Rocket City Roller Derby
- Metro area: Huntsville, Alabama
- Country: United States
- Founded: December 2004
- Track type(s): Flat
- Venue: Insanity Complex / Skate Odyssey
- Affiliations: WFTDA
- Org. type: 501(c)(3) NPO
- Website: http://rocketcityderby.com/

= Rocket City Roller Derby =

Roller derby league

Rocket City Roller Derby is a women's flat track roller derby league located in Huntsville, Alabama. Founded in December 2004 as Dixie Derby Girls, the league is a charter member of the Women's Flat Track Derby Association (WFTDA).

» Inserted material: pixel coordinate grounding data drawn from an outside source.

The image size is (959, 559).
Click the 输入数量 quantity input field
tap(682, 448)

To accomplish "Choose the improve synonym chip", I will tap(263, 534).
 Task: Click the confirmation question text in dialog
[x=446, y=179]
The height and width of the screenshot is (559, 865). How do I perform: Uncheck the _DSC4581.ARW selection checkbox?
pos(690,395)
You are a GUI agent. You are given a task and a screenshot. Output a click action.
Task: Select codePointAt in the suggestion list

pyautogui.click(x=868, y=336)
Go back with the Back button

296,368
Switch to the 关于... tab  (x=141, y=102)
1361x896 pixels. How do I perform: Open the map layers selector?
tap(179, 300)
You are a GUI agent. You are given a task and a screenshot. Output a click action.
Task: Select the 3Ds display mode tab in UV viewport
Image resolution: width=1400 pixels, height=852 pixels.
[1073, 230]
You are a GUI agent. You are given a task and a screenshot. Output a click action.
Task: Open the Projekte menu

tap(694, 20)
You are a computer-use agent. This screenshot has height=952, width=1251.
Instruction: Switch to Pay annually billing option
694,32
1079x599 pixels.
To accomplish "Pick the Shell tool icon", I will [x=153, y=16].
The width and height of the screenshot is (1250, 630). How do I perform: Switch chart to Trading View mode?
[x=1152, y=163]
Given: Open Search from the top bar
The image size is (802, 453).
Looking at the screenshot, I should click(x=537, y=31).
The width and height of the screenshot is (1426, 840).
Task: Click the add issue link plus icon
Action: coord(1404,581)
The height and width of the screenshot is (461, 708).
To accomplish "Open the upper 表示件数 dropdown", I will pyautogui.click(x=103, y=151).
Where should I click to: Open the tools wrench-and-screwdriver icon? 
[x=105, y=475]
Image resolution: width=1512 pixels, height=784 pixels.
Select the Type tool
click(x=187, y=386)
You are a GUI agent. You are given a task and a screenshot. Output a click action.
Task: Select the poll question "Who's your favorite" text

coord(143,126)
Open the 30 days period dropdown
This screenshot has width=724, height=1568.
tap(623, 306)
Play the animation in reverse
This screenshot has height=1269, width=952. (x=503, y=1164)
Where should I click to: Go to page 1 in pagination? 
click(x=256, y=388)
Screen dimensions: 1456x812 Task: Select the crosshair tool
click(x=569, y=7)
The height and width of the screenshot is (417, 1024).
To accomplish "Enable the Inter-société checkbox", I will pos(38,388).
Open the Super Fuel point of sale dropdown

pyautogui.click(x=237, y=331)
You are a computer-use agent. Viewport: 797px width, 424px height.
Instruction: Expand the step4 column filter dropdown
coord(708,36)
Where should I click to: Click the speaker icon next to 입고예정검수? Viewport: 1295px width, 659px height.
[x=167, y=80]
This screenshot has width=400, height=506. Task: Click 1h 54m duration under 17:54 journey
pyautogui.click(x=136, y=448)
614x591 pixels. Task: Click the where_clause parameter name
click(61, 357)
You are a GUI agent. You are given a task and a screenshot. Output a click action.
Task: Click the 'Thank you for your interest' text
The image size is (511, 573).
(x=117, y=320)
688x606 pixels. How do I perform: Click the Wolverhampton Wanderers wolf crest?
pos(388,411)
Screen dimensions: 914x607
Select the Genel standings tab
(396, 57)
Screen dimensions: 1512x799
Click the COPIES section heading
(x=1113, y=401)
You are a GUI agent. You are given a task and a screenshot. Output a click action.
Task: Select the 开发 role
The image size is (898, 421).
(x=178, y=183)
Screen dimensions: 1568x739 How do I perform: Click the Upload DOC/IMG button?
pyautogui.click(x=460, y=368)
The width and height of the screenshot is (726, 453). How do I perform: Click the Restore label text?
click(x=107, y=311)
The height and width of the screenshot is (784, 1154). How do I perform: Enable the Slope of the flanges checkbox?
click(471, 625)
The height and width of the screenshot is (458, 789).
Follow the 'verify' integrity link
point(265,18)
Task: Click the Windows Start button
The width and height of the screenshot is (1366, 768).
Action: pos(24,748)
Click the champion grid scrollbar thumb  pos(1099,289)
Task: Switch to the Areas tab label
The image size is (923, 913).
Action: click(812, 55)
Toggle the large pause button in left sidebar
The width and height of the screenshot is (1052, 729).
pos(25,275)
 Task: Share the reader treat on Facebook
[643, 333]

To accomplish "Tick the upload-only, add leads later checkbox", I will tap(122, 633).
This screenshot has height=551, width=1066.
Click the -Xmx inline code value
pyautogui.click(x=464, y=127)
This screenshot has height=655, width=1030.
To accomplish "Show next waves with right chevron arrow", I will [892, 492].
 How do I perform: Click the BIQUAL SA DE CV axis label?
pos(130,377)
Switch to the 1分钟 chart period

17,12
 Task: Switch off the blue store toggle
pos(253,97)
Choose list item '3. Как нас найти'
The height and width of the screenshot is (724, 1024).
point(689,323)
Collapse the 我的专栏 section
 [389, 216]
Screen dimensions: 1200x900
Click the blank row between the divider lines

==History and organization==
The Dixie Derby Girls were formed in 2004. In 2006, with two home teams, the Thrill Killers and the Red Hot Riots, the league started holding games at Roller Time. An All-Star team was formed to play teams from other leagues. The home teams were dissolved in 2008, and the league began using a pair of travel teams, with the A team being the WFTDA charter team. Also in 2008, the league moved its home events to the Von Braun Center. In 2010, the A and B teams adopted new names, the Raging Rockets and Rocket City Rollers respectively. Following the dissolution of a neighboring league, Rolling Arsenal of Derby, the Dixie Derby Girls partnered with the Rocket City Rebels, a local junior roller derby team, and now play combined events at Insanity Skate Complex in Madison, Alabama.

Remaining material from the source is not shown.